Photo via: Just Me, Inc.
2017 was a year of breaking silence. From the media industry to Hollywood, people (particularly women) everywhere chose to speak out against injustice and harassment in their industries. Throughout the social media sphere, survivors of sexual harassment and abuse used the hashtag #MeToo to voice their experiences and bring light to an oft-ignored plight.
Although the movement gained international attention following the social media frenzy, Me Too has been around for a decade. Tarana Burke, the leader of this courageous movement, created "Me Too" in 2007 following an encounter with a young survivor of sexual assault. A survivor of sexual violence herself, Burke was unsure of how to handle the unexpected meeting and vowed to aid survivors in whatever way possible through advocacy, conversation and transparency. Thus, "Me Too" was designed to amplify the voices of underprivileged victims and survivors of sexual abuse.
This New Year's Eve, the "Me Too" creator’s work is being recognized on the national stage where she will drop the legendary Waterford Crystal ball when the clock strikes midnight.
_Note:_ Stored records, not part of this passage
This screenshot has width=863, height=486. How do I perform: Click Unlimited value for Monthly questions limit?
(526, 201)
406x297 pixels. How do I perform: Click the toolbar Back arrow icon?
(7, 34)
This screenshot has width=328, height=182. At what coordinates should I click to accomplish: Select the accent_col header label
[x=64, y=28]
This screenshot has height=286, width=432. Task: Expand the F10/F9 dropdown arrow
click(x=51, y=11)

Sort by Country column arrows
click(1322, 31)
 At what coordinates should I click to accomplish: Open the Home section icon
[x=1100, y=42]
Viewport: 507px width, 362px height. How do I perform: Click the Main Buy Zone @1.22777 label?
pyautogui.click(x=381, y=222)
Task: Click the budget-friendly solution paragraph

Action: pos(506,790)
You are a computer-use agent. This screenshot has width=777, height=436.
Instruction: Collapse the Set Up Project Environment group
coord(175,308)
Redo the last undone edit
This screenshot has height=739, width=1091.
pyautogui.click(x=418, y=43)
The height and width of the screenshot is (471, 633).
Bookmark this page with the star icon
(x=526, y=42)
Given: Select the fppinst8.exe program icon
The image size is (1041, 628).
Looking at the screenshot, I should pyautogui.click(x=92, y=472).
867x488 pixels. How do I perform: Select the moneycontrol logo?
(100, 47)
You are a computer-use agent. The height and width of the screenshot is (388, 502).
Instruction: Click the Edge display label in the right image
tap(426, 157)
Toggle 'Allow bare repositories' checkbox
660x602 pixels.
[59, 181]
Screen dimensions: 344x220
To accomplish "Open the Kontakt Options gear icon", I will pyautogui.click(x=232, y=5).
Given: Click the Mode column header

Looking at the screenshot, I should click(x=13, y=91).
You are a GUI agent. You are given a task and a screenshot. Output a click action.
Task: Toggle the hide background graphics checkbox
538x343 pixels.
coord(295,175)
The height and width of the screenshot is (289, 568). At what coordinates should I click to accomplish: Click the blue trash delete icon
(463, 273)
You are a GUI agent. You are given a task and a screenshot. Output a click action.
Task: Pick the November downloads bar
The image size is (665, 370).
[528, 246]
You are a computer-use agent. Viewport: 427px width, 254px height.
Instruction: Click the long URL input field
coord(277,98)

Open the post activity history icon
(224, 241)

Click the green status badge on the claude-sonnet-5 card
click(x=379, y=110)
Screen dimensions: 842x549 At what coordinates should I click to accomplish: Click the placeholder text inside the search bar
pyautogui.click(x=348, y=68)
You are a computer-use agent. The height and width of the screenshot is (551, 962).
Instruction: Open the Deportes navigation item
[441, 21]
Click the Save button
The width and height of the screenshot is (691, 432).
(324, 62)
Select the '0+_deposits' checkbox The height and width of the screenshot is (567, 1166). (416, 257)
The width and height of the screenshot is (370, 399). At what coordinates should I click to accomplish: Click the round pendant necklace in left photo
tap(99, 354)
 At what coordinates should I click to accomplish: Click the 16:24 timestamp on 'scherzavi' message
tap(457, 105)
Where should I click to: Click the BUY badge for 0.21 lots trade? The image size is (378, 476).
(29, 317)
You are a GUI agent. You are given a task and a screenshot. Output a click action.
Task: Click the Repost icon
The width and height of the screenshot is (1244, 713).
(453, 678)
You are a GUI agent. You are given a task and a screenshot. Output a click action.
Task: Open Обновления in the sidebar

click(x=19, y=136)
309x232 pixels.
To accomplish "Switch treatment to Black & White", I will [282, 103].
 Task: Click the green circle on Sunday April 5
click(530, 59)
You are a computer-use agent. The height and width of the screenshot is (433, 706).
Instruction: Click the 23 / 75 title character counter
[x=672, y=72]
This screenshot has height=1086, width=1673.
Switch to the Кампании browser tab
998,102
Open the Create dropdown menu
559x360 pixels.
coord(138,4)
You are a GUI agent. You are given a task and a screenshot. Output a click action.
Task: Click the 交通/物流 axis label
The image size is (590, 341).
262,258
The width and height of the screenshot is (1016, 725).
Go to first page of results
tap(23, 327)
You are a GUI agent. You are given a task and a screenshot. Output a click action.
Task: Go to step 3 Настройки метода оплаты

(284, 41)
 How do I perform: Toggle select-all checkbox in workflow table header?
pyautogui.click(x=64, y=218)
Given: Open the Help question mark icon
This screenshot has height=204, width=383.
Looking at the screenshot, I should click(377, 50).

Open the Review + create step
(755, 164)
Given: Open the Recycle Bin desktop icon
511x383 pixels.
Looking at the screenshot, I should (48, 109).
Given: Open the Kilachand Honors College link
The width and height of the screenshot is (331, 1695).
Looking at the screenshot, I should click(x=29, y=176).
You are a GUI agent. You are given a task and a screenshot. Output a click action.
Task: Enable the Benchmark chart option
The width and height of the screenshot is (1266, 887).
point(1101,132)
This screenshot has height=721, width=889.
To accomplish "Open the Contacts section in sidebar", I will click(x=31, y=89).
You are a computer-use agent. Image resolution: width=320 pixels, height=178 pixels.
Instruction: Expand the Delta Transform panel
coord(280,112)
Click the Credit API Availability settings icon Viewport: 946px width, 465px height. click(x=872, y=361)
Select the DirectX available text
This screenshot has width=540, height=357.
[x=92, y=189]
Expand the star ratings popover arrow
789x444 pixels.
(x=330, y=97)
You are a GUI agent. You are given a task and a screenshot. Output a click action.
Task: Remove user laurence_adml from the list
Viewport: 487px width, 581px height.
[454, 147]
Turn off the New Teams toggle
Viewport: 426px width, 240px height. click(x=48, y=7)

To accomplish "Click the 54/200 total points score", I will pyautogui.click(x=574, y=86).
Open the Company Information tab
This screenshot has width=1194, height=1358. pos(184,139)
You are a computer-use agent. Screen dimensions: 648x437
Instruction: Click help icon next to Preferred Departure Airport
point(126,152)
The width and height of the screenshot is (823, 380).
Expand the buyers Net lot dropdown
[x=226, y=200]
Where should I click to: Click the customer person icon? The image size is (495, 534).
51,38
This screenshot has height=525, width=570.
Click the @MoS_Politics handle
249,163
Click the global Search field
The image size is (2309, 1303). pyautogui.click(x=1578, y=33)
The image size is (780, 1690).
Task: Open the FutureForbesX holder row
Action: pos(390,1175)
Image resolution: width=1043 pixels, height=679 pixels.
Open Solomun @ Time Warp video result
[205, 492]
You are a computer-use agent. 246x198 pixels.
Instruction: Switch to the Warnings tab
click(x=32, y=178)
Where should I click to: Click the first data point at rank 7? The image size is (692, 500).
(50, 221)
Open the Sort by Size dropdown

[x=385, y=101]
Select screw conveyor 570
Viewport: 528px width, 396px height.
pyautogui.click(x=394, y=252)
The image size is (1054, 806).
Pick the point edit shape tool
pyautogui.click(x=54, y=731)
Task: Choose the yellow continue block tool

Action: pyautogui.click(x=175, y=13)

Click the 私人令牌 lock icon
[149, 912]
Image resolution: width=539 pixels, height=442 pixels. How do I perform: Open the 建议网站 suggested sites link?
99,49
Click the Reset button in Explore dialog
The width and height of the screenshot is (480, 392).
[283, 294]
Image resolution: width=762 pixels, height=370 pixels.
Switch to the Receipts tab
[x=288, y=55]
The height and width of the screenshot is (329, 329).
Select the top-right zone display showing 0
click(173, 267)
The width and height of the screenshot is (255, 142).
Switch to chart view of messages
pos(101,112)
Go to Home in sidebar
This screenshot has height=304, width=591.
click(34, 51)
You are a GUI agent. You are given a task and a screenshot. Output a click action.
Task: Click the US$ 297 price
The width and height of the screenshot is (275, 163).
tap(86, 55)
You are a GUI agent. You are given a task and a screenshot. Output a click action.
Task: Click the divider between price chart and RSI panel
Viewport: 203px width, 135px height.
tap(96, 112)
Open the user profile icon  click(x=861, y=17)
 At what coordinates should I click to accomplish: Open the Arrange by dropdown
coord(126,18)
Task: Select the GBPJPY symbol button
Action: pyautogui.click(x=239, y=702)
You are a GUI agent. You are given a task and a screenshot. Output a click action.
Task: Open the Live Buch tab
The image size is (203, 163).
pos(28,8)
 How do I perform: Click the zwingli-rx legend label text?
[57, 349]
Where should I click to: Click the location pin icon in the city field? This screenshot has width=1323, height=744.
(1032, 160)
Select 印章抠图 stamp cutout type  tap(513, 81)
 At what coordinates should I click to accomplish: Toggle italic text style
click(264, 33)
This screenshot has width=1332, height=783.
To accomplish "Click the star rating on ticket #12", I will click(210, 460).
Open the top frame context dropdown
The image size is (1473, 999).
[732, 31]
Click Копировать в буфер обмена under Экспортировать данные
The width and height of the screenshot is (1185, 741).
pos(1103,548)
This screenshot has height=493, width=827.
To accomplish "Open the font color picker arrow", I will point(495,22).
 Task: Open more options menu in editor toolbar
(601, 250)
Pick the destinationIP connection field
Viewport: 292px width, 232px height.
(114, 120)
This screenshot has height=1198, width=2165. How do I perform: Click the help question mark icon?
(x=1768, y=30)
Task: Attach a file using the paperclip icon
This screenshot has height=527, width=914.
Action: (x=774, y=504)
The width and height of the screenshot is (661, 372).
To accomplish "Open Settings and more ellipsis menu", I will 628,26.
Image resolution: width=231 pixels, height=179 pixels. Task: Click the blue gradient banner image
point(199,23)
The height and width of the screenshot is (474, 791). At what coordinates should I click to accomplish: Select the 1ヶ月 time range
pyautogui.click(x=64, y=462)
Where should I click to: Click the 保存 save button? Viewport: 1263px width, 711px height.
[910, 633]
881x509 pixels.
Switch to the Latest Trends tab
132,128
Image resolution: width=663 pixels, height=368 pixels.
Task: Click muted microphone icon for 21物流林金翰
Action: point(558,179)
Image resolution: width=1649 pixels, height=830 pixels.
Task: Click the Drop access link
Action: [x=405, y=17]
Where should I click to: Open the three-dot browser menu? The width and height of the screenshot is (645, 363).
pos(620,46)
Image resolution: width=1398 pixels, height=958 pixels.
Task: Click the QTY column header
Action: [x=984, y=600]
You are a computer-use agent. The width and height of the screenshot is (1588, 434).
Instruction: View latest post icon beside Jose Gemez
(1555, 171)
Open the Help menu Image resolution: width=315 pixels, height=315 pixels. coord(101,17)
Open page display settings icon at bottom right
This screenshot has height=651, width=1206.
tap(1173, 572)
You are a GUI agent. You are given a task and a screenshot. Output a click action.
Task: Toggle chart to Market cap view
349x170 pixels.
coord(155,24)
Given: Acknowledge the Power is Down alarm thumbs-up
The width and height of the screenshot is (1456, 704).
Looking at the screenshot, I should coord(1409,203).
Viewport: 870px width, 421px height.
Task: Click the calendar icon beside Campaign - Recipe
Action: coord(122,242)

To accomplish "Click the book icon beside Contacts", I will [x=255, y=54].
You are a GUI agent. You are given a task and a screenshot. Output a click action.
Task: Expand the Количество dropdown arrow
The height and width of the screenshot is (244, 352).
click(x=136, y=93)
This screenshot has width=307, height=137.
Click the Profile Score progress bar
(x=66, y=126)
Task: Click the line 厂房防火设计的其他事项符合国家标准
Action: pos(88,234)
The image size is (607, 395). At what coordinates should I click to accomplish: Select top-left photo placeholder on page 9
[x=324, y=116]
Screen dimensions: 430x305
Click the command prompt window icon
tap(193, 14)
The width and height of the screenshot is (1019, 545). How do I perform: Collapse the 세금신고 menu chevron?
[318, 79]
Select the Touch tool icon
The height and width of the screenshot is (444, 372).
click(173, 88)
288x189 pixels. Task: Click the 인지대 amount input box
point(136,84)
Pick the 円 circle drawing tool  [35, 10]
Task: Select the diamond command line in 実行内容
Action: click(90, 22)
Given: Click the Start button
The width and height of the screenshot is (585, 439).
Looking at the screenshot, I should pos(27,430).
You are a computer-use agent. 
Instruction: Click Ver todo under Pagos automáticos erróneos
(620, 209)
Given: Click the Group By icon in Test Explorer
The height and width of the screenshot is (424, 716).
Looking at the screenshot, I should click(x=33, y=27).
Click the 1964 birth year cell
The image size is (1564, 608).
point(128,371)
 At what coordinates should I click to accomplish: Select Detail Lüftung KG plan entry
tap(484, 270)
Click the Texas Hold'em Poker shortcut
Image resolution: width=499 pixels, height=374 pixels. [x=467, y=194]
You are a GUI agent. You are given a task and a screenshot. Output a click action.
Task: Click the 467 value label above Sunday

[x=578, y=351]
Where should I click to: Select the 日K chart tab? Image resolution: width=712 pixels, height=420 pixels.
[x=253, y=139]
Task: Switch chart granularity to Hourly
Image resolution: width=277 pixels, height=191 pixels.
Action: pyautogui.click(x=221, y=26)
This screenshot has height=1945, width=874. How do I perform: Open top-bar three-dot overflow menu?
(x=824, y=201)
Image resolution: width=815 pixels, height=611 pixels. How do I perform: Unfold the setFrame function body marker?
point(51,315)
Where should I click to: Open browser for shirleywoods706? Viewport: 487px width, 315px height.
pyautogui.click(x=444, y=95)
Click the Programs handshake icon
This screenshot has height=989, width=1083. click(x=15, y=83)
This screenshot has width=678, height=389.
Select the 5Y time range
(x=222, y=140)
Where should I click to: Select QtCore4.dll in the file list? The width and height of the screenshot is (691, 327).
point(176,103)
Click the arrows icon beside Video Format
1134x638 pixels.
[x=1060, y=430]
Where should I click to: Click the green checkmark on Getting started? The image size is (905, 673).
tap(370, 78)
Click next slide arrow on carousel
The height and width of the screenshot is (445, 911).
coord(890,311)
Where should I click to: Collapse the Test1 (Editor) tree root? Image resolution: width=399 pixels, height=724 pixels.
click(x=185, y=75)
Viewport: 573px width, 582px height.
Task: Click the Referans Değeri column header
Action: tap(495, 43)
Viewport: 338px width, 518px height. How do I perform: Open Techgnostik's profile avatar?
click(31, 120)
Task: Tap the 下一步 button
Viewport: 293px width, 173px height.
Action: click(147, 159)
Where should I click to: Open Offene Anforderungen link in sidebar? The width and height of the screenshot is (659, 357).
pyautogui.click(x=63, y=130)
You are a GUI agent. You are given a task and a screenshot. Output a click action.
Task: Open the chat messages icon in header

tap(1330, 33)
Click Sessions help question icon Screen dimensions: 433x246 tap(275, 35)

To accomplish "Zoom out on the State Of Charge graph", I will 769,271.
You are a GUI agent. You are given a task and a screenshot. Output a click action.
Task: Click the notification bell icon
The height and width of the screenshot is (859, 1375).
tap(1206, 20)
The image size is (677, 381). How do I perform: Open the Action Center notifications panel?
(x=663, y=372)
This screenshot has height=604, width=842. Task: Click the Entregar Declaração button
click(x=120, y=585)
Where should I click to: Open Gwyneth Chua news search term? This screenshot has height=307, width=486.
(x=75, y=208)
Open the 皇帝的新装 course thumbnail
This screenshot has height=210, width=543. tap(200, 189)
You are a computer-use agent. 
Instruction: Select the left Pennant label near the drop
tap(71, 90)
Pictured: Burke at Time Square's New Year's ball testing on Saturday; Photo credit: Shawn Inglima/New York Daily News
In a recent press release on the event, Burke expressed her excitement with participating in the yearly tradition: "I am delighted to be participating in this momentous occasion. I think it's fitting to honor the 'Me Too' movement as we close a historic year and set our intentions for 2018. With the new year comes new momentum to fuel this work and we won't stop anytime soon."
Along with ushering in the New Year at one of the biggest NYE events, Burke was also recognized in this year's TIME Magazine "Person of the Year" issue for her contributions to the movement against sexual violence.